Please rewrite everything from the line containing "Where should I" down to the end of the items, changing "marker" to "indicator" and keeping all else the same. Leave the pictures out of your answer.

(Items for locating described things)
━━━━━━
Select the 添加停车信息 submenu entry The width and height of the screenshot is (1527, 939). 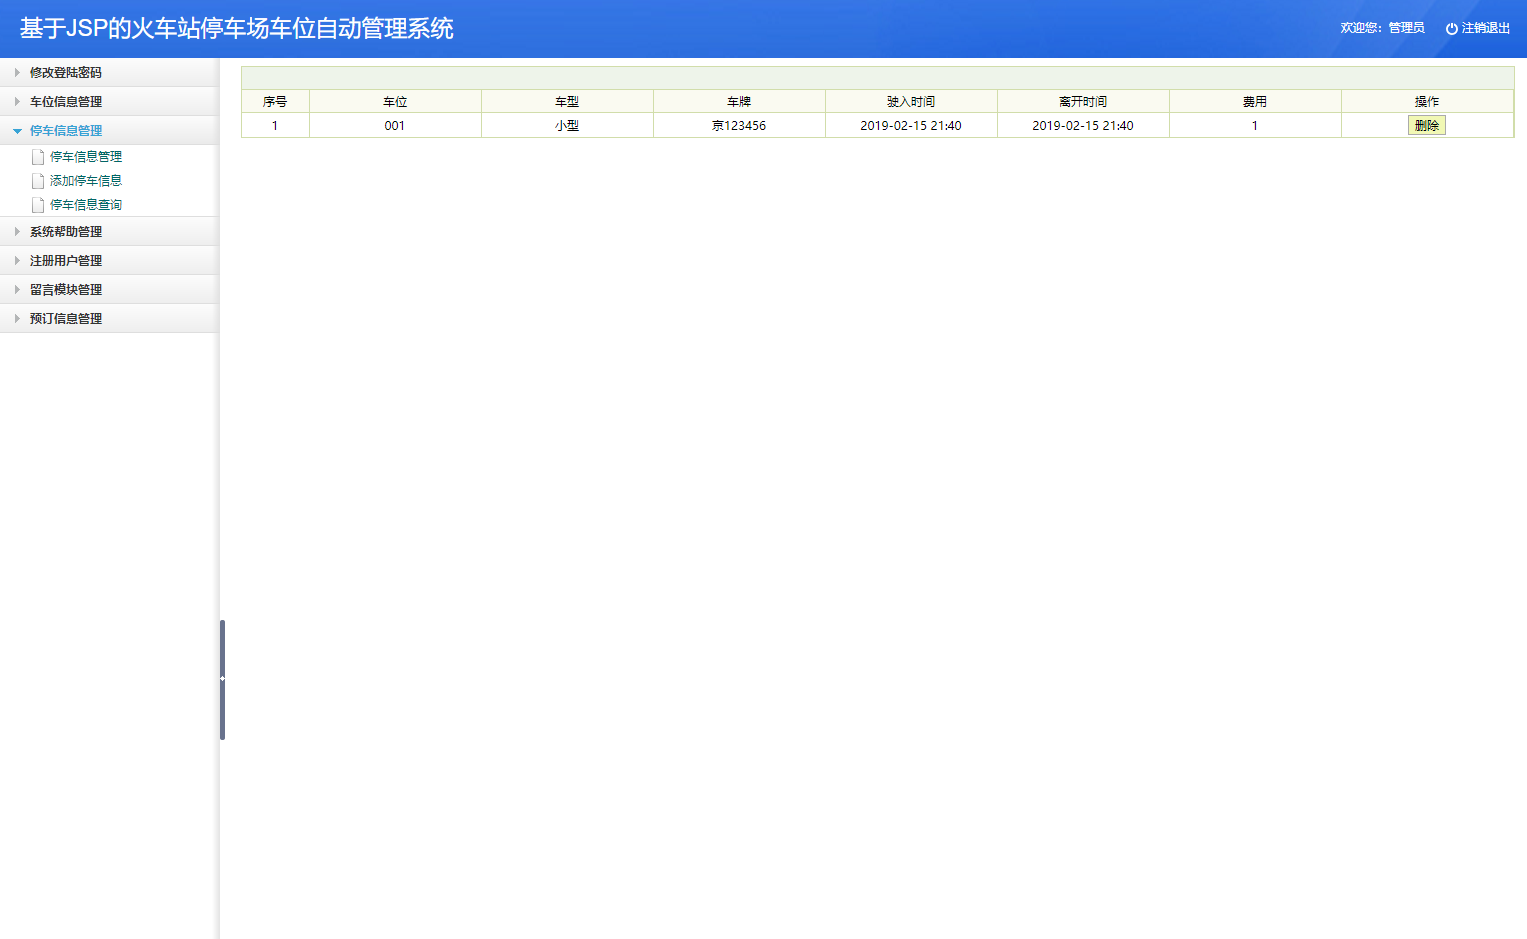[87, 180]
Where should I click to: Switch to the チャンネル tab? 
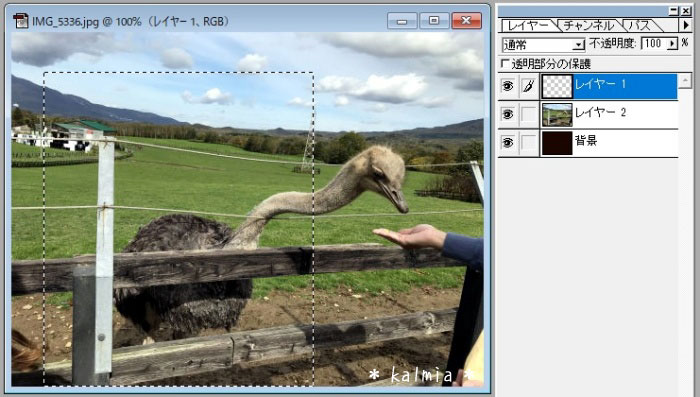(589, 25)
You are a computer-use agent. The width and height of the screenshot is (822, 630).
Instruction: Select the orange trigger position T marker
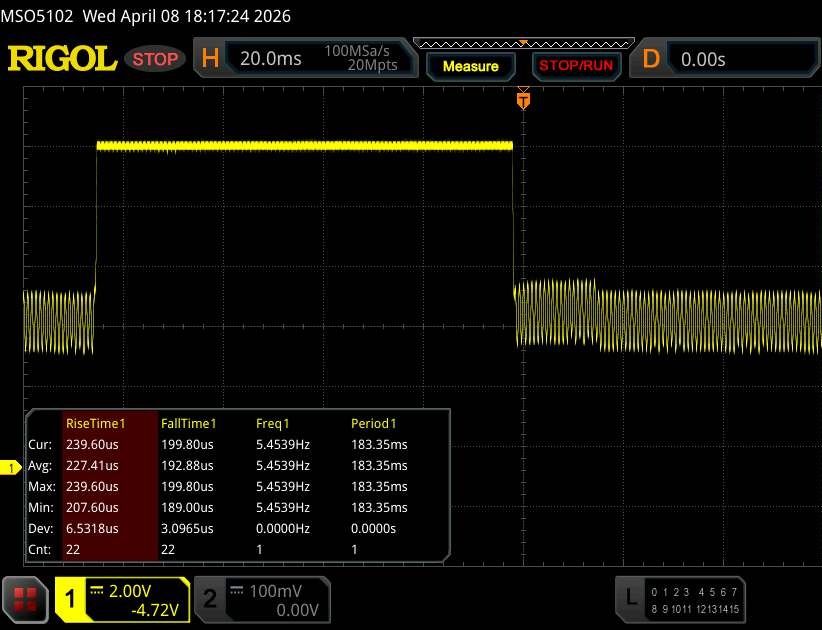click(x=522, y=100)
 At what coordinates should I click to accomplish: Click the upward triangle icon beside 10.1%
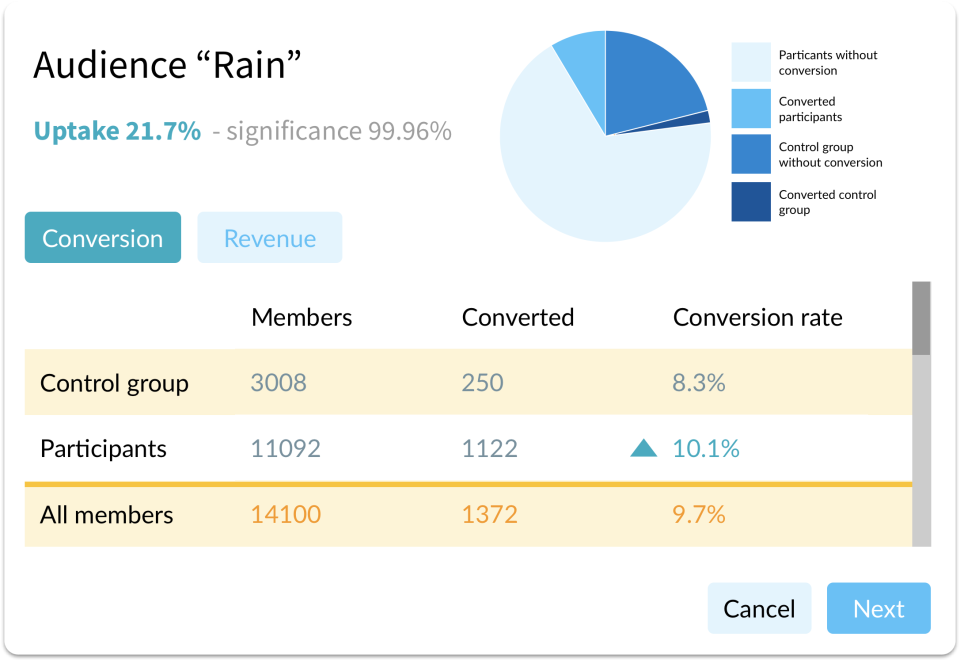point(643,449)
━━━━━━
● **OUTPUT BELOW**
Where should I click to: Switch to the チャンネル tab? 
(589, 25)
You are a computer-use agent. The width and height of the screenshot is (822, 630).
Instruction: Select the orange trigger position T indicator
click(x=522, y=100)
 At what coordinates should I click to accomplish: Click the upward triangle icon beside 10.1%
point(643,449)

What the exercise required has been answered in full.